Роман получил высокую оценку критики, вошел в финальный шорт-лист
премии Букера, присуждаемой за лучший русский роман года, и открыл в
издательстве "Вагриус" новую серию книг "Женский почерк", в которой
печатаются наиболее значительные произведения женщин-писательниц. Был
переведен на французский язык и издан в престижном парижском издательстве
"Акте Сюд", получил блестящую прессу, ведутся переговоры о немецком,
голландском и английском его издании...
В 1999 году читатели журнала "Новый мир" получили возможность
ознакомиться с новым романом И. Полянской -- "Читающая вода". Сегодня в
"Новом мире" уже готовится к публикации новая большая работа писательницы --
роман "Горизонт событий". Наш разговор -- о женской судьбе в искусстве, о
том, что такое "мысль семейная" и ее отражение в творчестве, о становлении
писателя и такой его "разновидности", как женщина-романист.

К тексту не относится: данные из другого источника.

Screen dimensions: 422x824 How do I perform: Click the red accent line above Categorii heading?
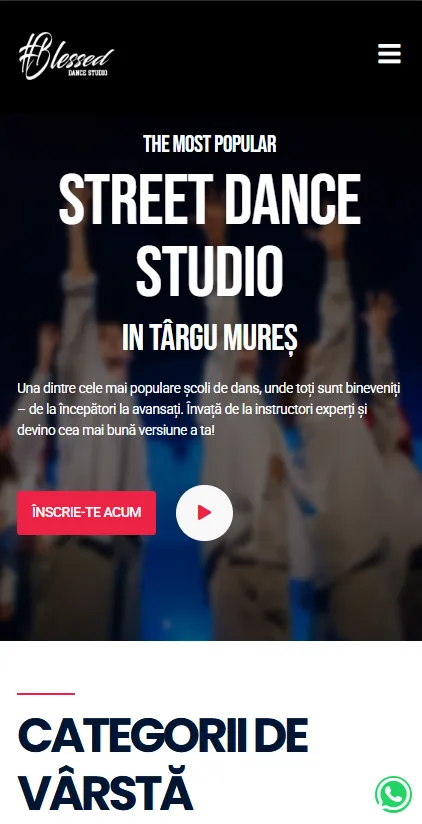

-- Е.Ч. Ваш первый роман привлек внимание читателей необычностью фабулы
и судеб героев. Тема его, в общем-то, традиционна и может быть определена
как "роман воспитания": в центре его -- юношеская влюбленность, чувство,
ставшее жертвой межнациональных предрассудков, ревность, отчаяние, измена,
уродующая души героев... В романе есть другая линия -- несущая на себе
отчетливые следы автобиографизма и повествующая о семейной драме, об истории
незаурядной интеллигентной семьи, угодившей в трагический разлом времени, а
также о необычных обстоятельствах появления главной героини на свет,
родившейся за колючей проволокой в одном из сталинских лагерей... Возможно,
самые сильные страницы романа -- это описание лагеря, увиденного глазами
шестилетнего ребенка. У читателя невольно возникает вопрос -- насколько
описанные в художественном произведении картины соответствуют
действительности?
-- И.П. Семейная линия романа посвящена жизни моих родителей и
повествует о нашей реальной истории, случившейся в этом немилосердном веке с
членами нашей семьи, в чьих судьбах -- каждой по-своему -- воплотились
трагические черты времени. В общем, идея такая: что было и что осталось от
большого, талантливого, кустистого русского интеллигентного семейства. Я
родилась в той самой уральской "шарашке", описанной Д. Граниным в "Зубре".
Мой отец попал туда после двух лагерей -- немецкого и нашего. Едва не
погибнув на Севере от истощения и цинги, отец спустя два года чудом был
вызволен из колымских рудников -- его спаcло известное постановление о
форсировании работ над атомным проектом. Ученый-химик, он был видным
учеником академика Зелинского. Осенью 1941 года с народным ополчением ушел
добровольцем на защиту Москвы. В сражении под Нарой полег почти весь его
батальон. Отец был ранен и попал в плен. Отличное знание немецкого языка и
специальность химика привели его после долгих лагерных мытарств на
фармацевтическую фабрику. К концу войны он оказался в американской
оккупационной зоне, откуда, несмотря на уговоры американских специалистов
(его научные работы уже знали за рубежом), настоял на переводе в русский
сектор. А уже там был осужден за измену Родине и, как и тысячи других
несчастных возвращенцев из немецкой неволи, отправлен по этапу. Так через
Колыму он попал в эту знаменитую уральскую "шарашку". Его судьба
удивительным образом повторила -- только на ином, более страшном витке --
судьбу "Зубра", Н. Тимофеева-Ресовского, с которым они были хорошо знакомы.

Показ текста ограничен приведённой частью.